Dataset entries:
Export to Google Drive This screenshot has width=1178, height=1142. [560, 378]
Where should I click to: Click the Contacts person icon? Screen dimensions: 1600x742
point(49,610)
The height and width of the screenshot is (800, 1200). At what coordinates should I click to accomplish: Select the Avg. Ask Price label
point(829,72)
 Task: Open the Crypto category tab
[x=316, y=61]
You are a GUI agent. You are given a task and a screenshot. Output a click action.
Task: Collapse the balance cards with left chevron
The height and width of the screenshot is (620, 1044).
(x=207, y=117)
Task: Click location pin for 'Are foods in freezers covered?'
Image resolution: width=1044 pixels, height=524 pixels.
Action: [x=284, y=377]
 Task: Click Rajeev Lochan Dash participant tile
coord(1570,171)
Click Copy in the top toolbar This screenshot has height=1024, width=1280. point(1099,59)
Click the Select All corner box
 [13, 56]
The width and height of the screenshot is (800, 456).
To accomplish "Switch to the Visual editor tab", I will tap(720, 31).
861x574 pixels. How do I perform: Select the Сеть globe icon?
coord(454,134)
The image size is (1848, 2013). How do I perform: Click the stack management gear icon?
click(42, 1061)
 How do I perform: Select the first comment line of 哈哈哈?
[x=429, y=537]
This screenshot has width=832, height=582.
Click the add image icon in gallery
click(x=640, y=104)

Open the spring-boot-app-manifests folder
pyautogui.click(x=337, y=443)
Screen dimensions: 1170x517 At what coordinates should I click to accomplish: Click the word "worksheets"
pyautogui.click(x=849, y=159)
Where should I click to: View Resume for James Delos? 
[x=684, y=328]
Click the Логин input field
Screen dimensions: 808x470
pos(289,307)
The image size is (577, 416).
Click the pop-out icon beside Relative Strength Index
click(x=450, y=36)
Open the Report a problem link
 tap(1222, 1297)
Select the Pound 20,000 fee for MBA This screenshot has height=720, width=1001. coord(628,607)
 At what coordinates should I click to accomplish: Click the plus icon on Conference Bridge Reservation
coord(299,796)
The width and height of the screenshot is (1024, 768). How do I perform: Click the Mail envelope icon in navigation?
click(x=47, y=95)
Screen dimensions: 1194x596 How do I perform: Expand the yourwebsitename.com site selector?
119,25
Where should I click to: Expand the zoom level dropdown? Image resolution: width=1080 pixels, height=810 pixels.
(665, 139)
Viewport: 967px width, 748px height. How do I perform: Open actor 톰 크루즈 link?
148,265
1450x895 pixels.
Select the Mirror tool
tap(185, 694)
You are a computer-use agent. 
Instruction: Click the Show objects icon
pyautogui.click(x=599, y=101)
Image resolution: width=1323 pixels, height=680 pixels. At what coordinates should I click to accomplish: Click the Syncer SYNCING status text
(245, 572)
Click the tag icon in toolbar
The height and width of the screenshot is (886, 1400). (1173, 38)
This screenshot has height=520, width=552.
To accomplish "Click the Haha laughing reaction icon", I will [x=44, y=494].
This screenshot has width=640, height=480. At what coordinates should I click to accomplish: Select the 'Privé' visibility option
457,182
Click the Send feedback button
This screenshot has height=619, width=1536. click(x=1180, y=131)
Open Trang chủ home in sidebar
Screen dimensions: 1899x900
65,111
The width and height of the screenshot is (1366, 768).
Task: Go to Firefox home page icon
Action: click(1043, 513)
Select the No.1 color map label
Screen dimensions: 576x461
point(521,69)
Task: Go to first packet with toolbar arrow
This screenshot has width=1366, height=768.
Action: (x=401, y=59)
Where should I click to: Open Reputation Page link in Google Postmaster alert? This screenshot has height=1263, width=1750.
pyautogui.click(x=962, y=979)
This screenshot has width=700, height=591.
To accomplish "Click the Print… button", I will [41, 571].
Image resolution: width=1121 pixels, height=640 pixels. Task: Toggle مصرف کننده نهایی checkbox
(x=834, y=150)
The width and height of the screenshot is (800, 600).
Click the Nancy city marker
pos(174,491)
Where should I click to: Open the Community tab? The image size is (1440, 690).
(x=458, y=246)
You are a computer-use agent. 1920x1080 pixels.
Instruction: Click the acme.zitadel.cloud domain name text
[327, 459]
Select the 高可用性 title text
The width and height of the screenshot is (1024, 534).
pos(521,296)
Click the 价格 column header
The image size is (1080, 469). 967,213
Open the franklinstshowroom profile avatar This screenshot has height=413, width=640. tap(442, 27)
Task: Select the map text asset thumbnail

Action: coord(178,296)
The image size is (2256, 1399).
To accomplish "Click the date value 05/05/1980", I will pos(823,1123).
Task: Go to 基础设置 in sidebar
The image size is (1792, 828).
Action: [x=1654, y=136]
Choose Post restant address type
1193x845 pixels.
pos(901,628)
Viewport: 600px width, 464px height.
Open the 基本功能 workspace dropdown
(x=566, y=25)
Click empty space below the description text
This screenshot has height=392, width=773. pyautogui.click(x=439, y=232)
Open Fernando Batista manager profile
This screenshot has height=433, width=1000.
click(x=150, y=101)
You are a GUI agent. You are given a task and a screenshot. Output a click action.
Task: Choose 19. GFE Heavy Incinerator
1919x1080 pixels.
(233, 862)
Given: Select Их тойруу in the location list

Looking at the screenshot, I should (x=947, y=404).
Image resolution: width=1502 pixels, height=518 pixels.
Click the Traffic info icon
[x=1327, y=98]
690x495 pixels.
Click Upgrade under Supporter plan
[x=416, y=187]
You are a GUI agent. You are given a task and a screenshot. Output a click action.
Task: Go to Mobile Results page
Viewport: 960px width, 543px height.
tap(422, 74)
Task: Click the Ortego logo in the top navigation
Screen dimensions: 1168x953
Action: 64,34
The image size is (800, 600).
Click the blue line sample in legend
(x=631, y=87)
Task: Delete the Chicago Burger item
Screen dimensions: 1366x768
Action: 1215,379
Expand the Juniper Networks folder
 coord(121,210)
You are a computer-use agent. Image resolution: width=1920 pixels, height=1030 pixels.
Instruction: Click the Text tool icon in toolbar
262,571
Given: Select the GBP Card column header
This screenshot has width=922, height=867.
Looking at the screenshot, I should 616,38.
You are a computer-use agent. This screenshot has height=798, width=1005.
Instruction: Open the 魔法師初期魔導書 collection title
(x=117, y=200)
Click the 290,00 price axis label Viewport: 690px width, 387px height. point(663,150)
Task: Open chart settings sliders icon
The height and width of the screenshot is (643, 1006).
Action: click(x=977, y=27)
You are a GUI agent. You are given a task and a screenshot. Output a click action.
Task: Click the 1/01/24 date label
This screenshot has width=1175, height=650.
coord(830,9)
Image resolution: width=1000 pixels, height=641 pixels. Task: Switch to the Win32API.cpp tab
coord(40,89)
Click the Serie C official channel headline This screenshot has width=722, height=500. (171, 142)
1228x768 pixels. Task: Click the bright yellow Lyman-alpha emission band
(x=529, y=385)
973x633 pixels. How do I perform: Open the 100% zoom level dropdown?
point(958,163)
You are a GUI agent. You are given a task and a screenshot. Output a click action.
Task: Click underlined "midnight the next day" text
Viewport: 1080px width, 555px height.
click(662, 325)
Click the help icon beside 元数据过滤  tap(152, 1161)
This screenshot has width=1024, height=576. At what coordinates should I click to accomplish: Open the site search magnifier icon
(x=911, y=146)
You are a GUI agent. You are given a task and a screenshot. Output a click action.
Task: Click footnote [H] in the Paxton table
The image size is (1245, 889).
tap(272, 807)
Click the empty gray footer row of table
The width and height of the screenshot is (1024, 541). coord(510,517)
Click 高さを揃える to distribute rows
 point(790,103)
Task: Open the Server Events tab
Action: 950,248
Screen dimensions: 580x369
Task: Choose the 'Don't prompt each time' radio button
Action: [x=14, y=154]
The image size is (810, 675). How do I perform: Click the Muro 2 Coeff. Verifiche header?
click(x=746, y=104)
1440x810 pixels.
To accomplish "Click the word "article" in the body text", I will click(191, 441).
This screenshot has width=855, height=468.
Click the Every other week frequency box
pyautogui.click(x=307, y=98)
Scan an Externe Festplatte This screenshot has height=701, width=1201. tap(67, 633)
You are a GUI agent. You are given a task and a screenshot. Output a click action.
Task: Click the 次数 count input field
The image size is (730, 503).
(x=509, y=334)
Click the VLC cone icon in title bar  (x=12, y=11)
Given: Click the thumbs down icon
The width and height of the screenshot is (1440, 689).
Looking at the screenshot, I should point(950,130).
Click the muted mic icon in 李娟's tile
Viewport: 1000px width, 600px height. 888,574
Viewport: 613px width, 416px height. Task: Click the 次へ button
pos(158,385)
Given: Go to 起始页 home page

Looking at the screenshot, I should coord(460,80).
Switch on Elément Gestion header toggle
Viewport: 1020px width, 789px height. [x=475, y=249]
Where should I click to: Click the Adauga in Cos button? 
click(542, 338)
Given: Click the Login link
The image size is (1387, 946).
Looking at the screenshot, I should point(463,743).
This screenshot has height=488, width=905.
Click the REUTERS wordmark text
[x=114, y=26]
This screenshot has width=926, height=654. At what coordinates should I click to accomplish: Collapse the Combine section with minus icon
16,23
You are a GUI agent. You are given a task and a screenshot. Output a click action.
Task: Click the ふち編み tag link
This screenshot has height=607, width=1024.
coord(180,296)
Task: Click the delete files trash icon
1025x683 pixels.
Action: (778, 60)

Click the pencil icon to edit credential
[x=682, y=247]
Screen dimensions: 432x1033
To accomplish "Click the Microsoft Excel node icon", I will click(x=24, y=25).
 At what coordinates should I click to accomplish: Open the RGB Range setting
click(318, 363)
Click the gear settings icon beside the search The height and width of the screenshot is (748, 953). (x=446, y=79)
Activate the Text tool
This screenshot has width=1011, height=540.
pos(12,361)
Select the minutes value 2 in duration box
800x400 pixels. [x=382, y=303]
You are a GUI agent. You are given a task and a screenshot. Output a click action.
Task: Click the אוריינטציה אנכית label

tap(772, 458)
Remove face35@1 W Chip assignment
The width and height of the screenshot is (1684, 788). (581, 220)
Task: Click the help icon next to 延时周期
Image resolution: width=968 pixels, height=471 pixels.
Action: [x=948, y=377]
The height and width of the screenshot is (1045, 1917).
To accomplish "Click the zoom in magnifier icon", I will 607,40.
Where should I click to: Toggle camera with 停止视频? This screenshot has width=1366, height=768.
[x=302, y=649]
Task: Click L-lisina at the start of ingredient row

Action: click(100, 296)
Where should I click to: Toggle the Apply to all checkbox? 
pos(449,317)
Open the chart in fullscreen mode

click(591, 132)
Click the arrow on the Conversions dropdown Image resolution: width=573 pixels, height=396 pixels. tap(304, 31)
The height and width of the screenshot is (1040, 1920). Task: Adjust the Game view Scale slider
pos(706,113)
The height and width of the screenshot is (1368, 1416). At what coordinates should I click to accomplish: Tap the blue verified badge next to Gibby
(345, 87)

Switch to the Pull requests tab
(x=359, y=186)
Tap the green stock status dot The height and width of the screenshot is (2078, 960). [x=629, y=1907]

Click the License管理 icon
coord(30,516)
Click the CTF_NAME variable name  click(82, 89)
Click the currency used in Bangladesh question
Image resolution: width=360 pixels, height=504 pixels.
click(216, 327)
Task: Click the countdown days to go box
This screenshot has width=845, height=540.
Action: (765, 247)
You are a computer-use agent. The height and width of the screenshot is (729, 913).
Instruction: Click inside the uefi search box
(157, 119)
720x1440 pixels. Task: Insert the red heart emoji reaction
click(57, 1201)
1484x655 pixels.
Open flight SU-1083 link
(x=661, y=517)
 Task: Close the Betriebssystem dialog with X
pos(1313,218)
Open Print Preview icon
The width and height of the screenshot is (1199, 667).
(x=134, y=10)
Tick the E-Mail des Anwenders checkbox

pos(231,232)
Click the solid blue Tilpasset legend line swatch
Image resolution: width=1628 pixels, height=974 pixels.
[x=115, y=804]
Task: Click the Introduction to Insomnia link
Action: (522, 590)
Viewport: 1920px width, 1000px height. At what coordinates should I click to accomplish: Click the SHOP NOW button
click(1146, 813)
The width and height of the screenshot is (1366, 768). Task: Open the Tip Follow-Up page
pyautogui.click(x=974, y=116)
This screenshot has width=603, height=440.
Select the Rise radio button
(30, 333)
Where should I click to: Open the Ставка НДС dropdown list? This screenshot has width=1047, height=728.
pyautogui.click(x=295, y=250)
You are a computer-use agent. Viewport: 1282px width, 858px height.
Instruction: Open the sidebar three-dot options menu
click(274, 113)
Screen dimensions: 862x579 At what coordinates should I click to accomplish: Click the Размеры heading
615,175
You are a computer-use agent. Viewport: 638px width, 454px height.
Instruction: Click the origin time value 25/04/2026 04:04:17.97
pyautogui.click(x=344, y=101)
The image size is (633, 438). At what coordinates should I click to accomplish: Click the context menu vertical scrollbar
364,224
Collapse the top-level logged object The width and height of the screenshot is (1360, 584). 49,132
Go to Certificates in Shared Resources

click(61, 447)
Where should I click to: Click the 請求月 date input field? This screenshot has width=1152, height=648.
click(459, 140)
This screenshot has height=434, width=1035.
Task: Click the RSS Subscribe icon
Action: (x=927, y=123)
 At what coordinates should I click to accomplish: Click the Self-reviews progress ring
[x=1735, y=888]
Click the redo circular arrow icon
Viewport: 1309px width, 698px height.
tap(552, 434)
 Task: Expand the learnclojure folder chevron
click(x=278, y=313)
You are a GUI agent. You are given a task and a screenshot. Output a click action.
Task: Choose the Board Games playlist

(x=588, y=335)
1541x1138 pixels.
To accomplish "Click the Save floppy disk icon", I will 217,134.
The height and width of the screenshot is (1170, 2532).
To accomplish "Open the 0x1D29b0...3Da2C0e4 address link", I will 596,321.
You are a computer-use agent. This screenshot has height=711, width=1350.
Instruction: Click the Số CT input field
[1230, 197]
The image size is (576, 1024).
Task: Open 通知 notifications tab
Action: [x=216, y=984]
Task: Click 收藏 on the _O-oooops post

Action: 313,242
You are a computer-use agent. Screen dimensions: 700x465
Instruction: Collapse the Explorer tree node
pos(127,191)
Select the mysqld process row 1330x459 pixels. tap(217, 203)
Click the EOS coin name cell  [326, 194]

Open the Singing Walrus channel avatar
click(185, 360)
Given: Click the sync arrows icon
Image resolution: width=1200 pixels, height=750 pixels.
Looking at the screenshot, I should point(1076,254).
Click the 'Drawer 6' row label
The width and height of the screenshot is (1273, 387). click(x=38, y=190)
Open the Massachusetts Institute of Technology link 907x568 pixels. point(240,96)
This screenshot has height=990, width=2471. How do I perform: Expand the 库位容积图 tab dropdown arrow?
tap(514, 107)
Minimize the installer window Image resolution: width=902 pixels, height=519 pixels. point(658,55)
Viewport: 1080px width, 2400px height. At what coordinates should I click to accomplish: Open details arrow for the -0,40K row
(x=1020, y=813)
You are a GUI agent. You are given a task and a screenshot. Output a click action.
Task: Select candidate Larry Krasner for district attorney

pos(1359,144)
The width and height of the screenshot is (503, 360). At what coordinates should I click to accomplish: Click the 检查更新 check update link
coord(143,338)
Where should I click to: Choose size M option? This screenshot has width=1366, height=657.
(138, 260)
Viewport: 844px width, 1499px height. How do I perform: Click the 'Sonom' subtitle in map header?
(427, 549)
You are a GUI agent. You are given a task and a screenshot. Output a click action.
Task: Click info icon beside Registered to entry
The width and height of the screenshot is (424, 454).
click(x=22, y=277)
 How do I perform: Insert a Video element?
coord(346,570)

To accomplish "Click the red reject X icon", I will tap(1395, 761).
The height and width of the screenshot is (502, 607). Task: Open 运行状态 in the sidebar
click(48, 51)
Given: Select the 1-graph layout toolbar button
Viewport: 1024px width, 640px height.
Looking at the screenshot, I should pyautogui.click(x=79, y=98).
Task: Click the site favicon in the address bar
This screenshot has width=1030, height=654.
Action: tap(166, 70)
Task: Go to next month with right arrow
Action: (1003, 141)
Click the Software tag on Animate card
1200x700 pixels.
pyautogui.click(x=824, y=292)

Task:
Gather all lines from the records above in which "help" appears.

Exercise response:
Click the help icon beside 元数据过滤  tap(152, 1161)
Task: Click the help icon next to 延时周期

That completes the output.